Inggris yang menjadi
anggota Uni Eropa sejak 1973 kini memilih jalannya sendiri, meninggalkan 27
anggota lainnya dalam keadaan disarray (histeris dan kalut). Secara politis,
keputusan Brexit mengingkari ikatan historis ”the United States of Europe
”(USE) yang digagas PM Inggris Winston Churchill pada 1946. Ketika itu
Churchill mengejutkan dunia dengan pidatonya di Zurich, Swiss yang menyerukan
pembentukan blok USE.
Visi Churchill tentang
satu Eropa memperoleh gaungnya pada setiap kota di Eropa yang hancur akibat
Perang Dunia II. Pandangan itu pula yang mengilhami munculnya ide the European Movement dan menuntun
proses menuju pembentukan Council of
Europe maupun European Convention
and Court of Human Rights.
Boris Johnson, mantan
wali Kota London dan merupakan kritikus anti-Eropa paling tajam, selalu
menyatakan dalam argumentasinya bahwa pandangan Churchill itu tidak
sepenuhnya pro-European. Johnson merujuk pada tulisan Churchil pada 1930 yang
menyatakan bahwa Inggris bersama dengan Eropa, tetapi tidak menjadi bagian
benua tersebut.
Seperti ditulis
Churchill, we are interested but not
associated. Dengan argumentasi ini, Boris Johnson mengklaim bahwa Winston
Churchill pada dasarnya seorang Eurosceptic sekaligus Europhiles (pemuja
kultur Eropa). Denis Macshane, penulis Brexit
: How Britain Will Leave Europe, menyatakan bahwa sejak lama orang
Inggris memang diajarkan untuk tidak menyukai Eropa (2015).
Warga Inggris merasa
ditransfer ke dalam otoritas Uni Eropa yang corak kekuasaan maupun belief
systemnya tidak pernah ramah terhadap London. Inggris tidak menyukai Prancis
yang dianggap selalu bersikap obstructionist terhadap mereka serta Jerman
yang terlampau dominan. Politisi Inggris selalu menggambarkan komunitas Eropa
ibarat ”German racket ”.
Istilah ini merupakan
sindiran terhadap besarnya otoritas Brussel (markas besar Uni Eropa) yang
dianggap lebih mencerminkan dominasi penguasaan Jerman dan Prancis di Eropa.

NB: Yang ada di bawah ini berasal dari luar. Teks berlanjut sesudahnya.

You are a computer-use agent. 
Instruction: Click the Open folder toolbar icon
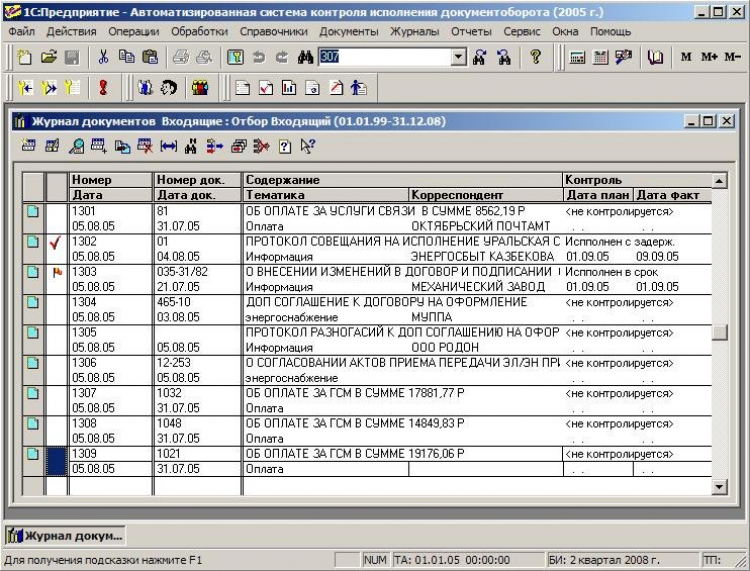48,57
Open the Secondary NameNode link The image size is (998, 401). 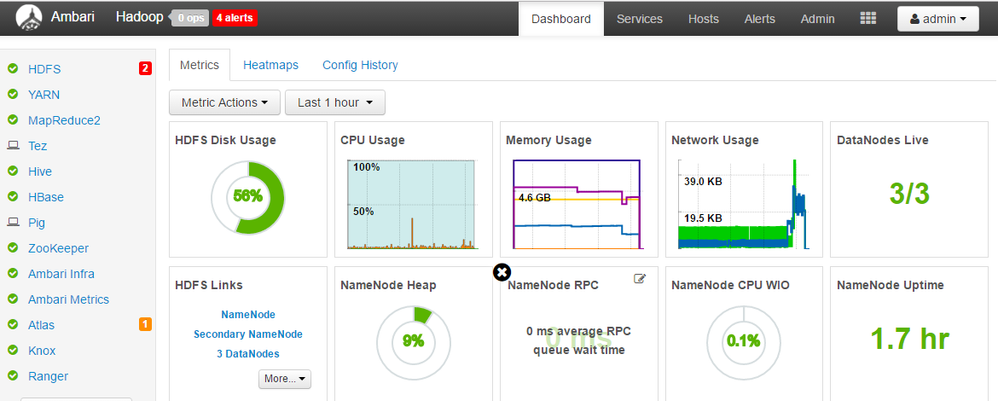click(x=248, y=334)
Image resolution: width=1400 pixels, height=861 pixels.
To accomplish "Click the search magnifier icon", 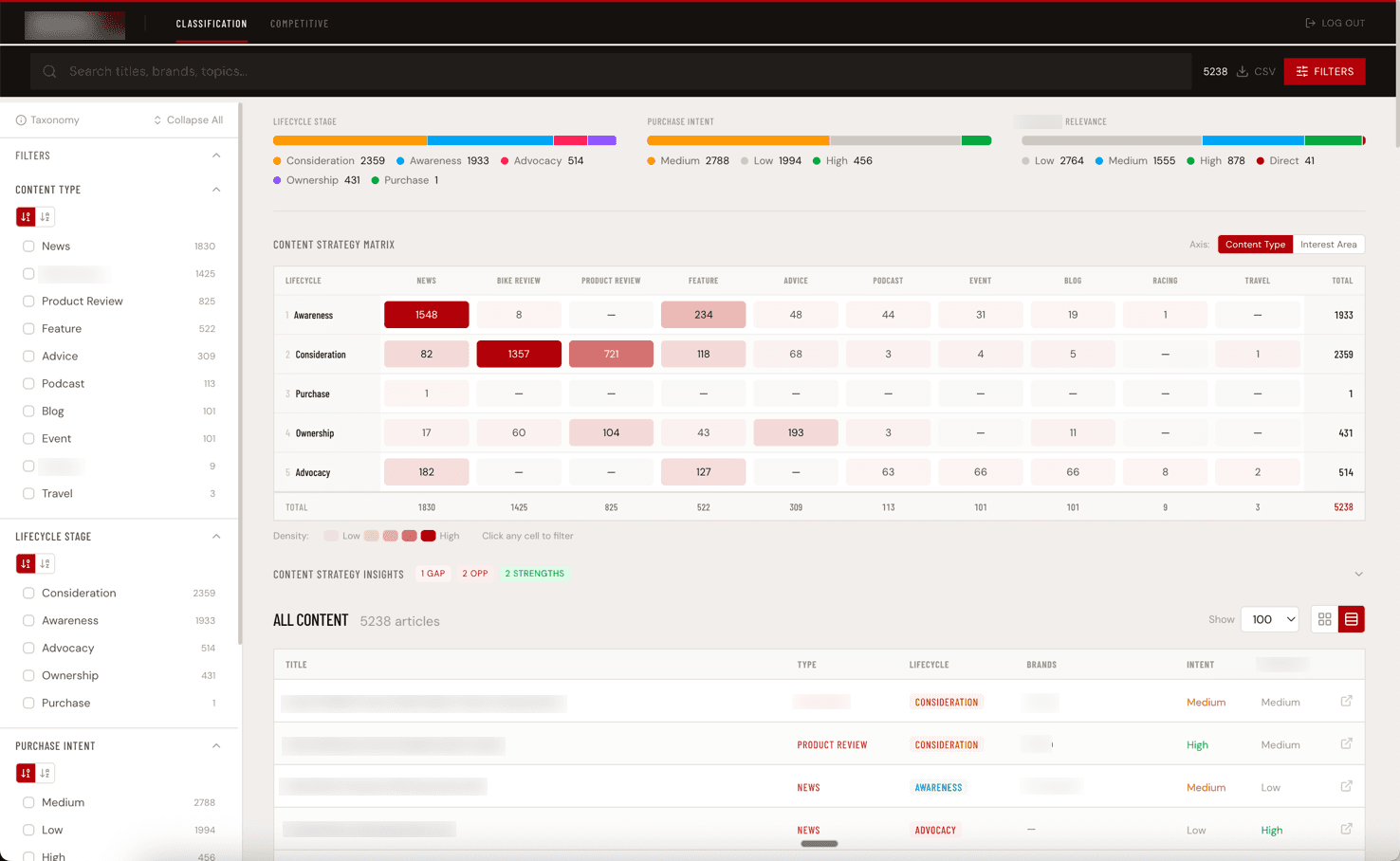I will [48, 71].
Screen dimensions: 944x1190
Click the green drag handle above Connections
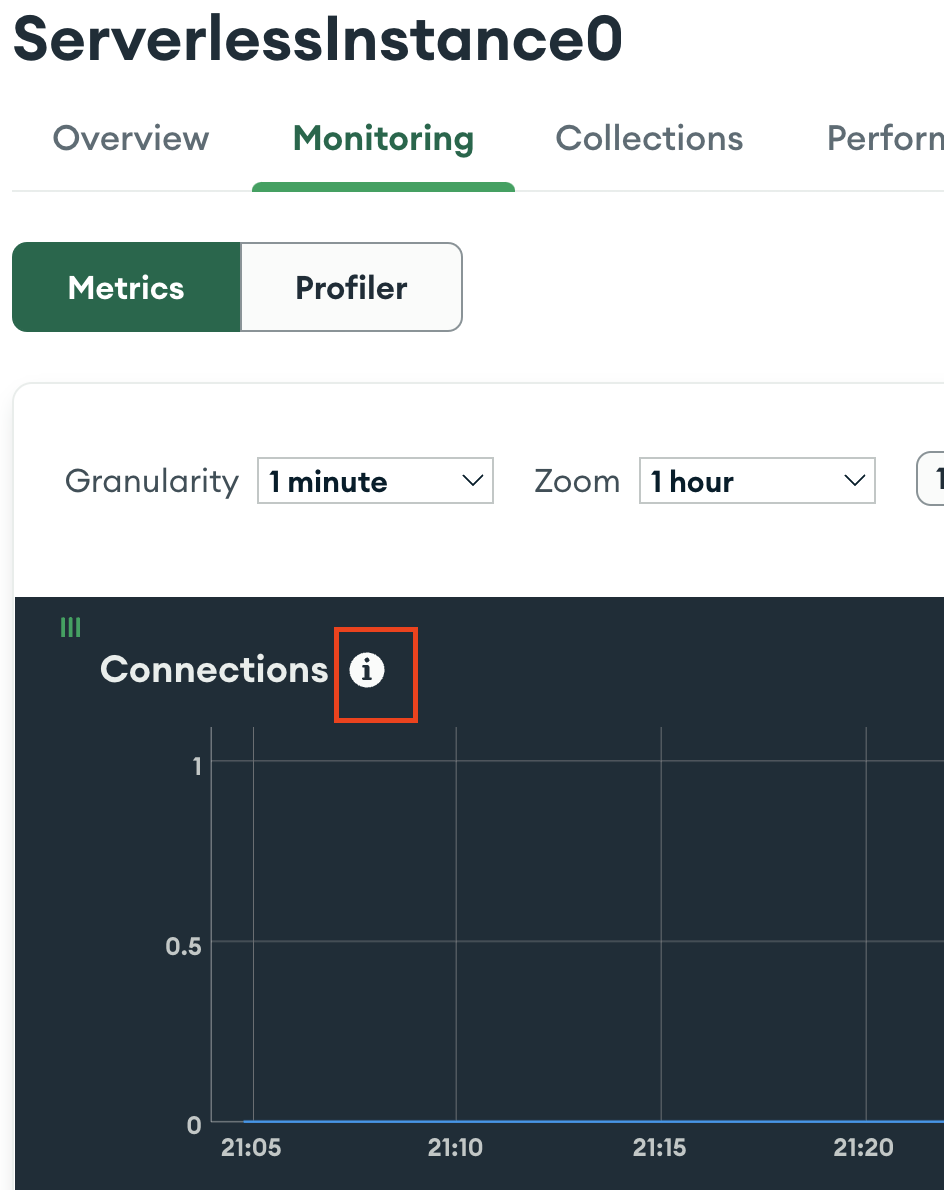pyautogui.click(x=70, y=627)
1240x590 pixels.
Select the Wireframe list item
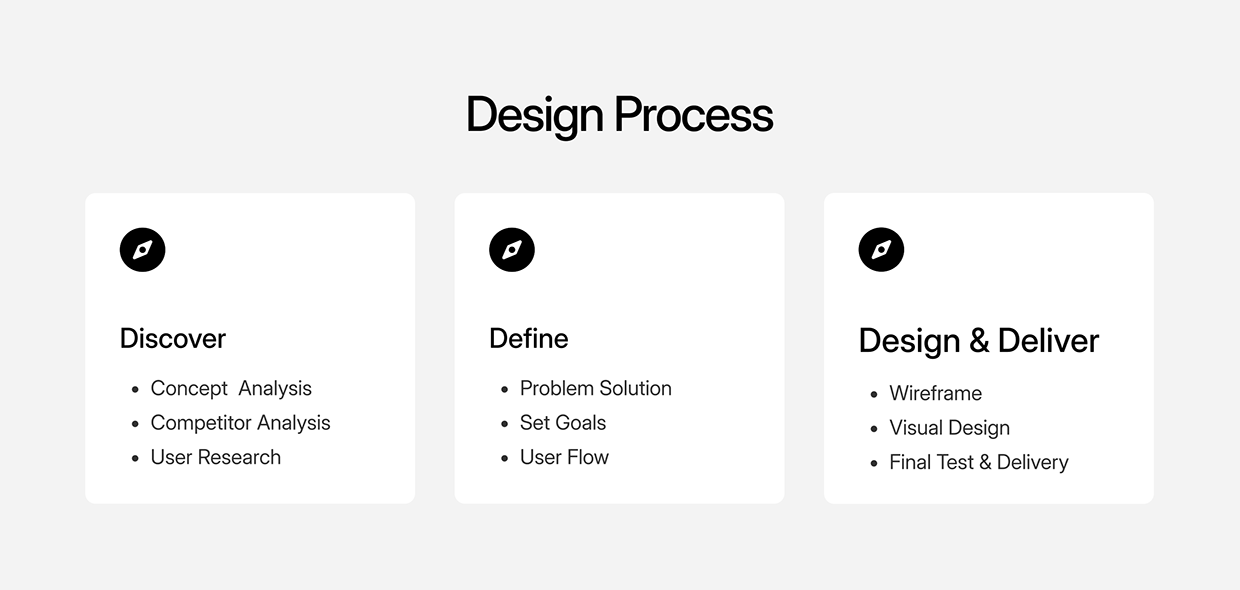click(936, 393)
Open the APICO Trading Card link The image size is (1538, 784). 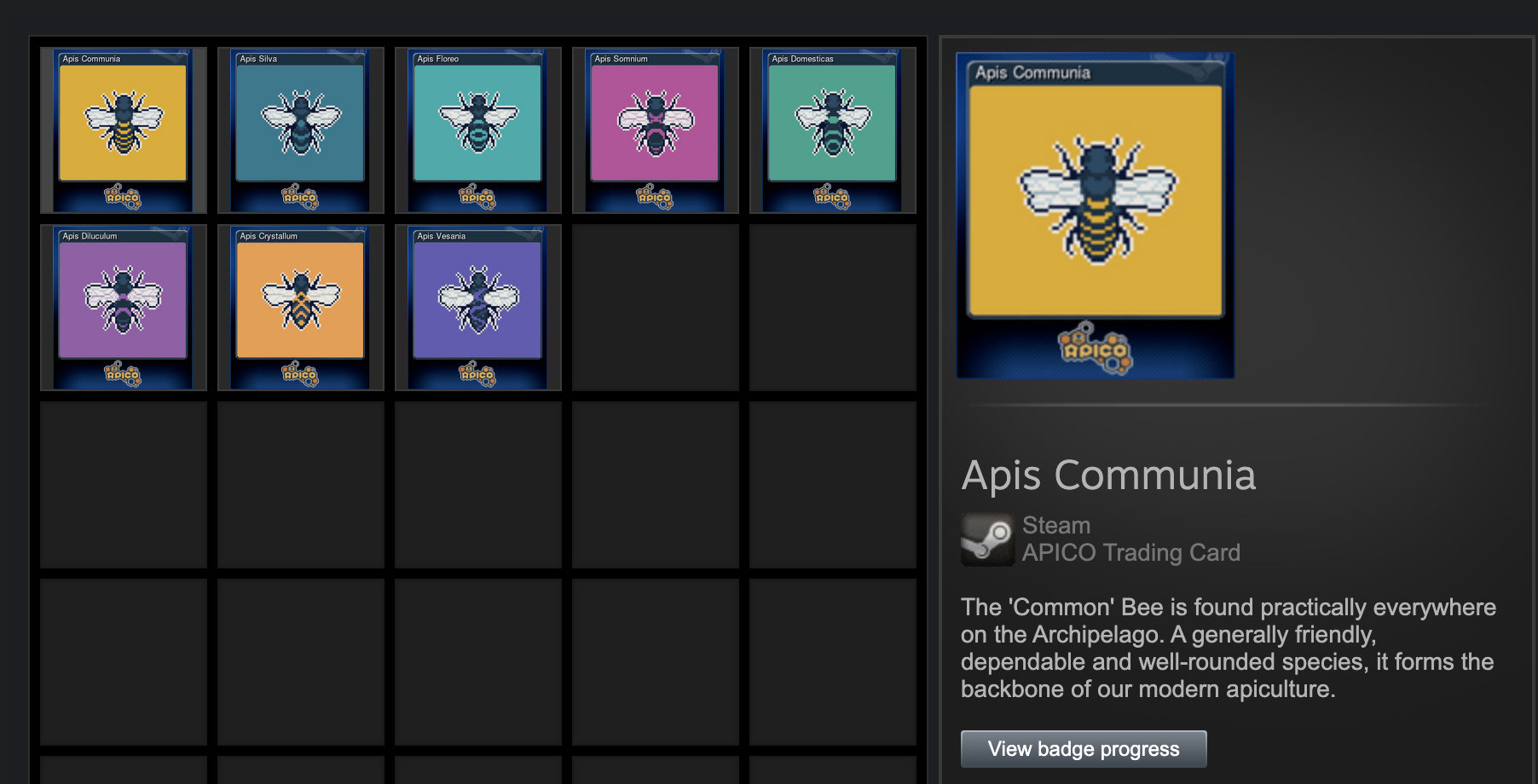(x=1130, y=553)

Lebih parah lagi, selama ratusan tahun kaum Protestan Inggris selalu meyakini
bahwa kekuatan-kekuatan Katolik Eropa dan Vatikan dibentuk untuk melemahkan
atau menghancurkan mereka.
Selain itu, dalam soal
finance, London menilai keuntungan yang diperoleh dari Uni Eropa tidak
sebanding dengan kontribusi yang mereka berikan. Inggris termasuk di antara
10 negara anggota Uni Eropa yang memasok lebih banyak dana ke dalam anggaran
Uni Eropa dengan return keuntungan lebih kecil.
Kontribusi Inggris
kepada Uni Eropa misalnya pada tahun anggaran 2014/ 2015 sebesar 8,8 miliar
pounds dengan besaran money back hanya separuhnya senilai 4,6 miliar pounds.
Anggota Uni Eropa yang menjadi beneficiary terbesar dari gelontoran dana big
members itu adalah Polandia, Hongaria, dan Yunani.
PM Inggris David
Cameron yang kini telah memutuskan mundur setelah kekalahan dalam referendum
Brexit sebenarnya sangat paham dengan psikologi Inggris terhadap Eropa.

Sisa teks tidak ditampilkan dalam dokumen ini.